There are no international comparisons that I can find that show that we have a shortage of doctors in Australia. In fact, we may be moving into a situation of having a surplus of doctors. In its “Health at a glance” the OECD found that we are above the average in our supply of doctors. The OECD provided details of “practising doctors per 1000 of population in 2011” for over 40 major countries. The OECD average was 3.2 practising doctors per1000 of population. Australia was slightly above the average with3.3 practising doctor’s per1000 of population. For the Netherlands it was 3.0, for the UK 2.8, for NZ 2.6 and Canada 2.4. The top four countries with over 4 practising doctors per 1000 were Greece, Russia, Austria and Italy. The OECD is quite explicit about trends in Australia It says “in several countries (e.g. Australia, Canada, Denmark, the Netherlands and the UK) the number of medical graduates has risen strongly since 2000 reflecting past decisions to expand training capacity…In Australia the number of medical graduates has increased two and a half times between 1990 and 2010 with most of the growth occurring since 2000”
In 2004 when Tony Abbott was Minister for Health he decided against advice that we had a shortage of doctors. As a result the number of domestic students graduating from medical schools in Australia increased dramatically from 1,287 in 2004 to 2,507 in 2011. It has been described as a “tsunami” of medical graduates. The OECD found that in 2011 with 12.1 medical graduates per 10,000 of population we were well above the OECD average of 10.6. We know that this increase in numbers is making it very difficult to find training places for the increased number of medical graduates.

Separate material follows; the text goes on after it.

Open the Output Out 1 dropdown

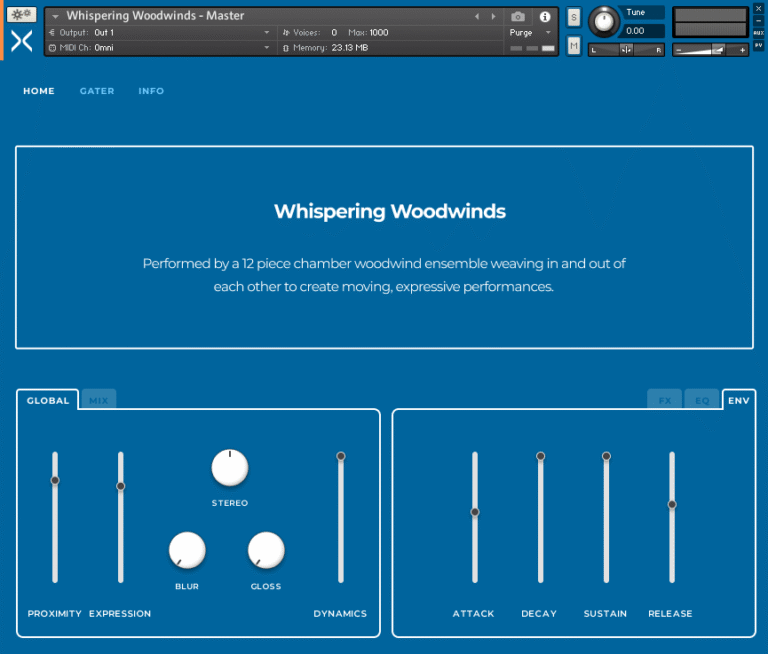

We also know that with bulk billing and with patient dependence on the advice of their doctor about future appointments, tests and referrals, doctors have an ability to generate work for themselves and other professionals. Doctors can and do drive the demand for their services through fee for service. That has serious cost implications.
Apart from the total numbers the other important issue is the distribution of doctors across Australia. All the data shows serious shortages of doctors and other health professionals in rural and remote Australia. These shortages are occurring despite the fact that we now have about 3,000 International Medical Graduates (IMGs) who are tied to areas of need. These IMGs have performed a useful role in rural areas although there has been some concern over language and sometimes professional skills. However it seems logical and legally defensible (“civil conscription”) that if we can determine where IMGs can work, why can’t we do the same for Australian medical graduates and insist that new provider numbers only be issued according to need in Australia. We don’t need more provider numbers and doctors in Belleview Hill and Toorak, but we do need them in rural and remote Australia. Through governments, taxpayers subsidise medical education and about 80% of the remuneration of doctors comes from government. There is a legitimate interest in new doctors working in areas of need, at least in the early stages of their career. Hopefully they will find professional and personal satisfaction in country areas and decide to stay.
Another option to overcome shortages of doctors in rural Australia would be to auction provider numbers by postcode but that would probably be too radical for many professional people who don’t like open markets.
In short we are moving to a surplus in the total number of practising doctors but serious shortages still exist in rural and remote Australia which could be addressed, at least in part by limiting new provider numbers to areas of need.
Why can we send teachers to areas of need but not doctors?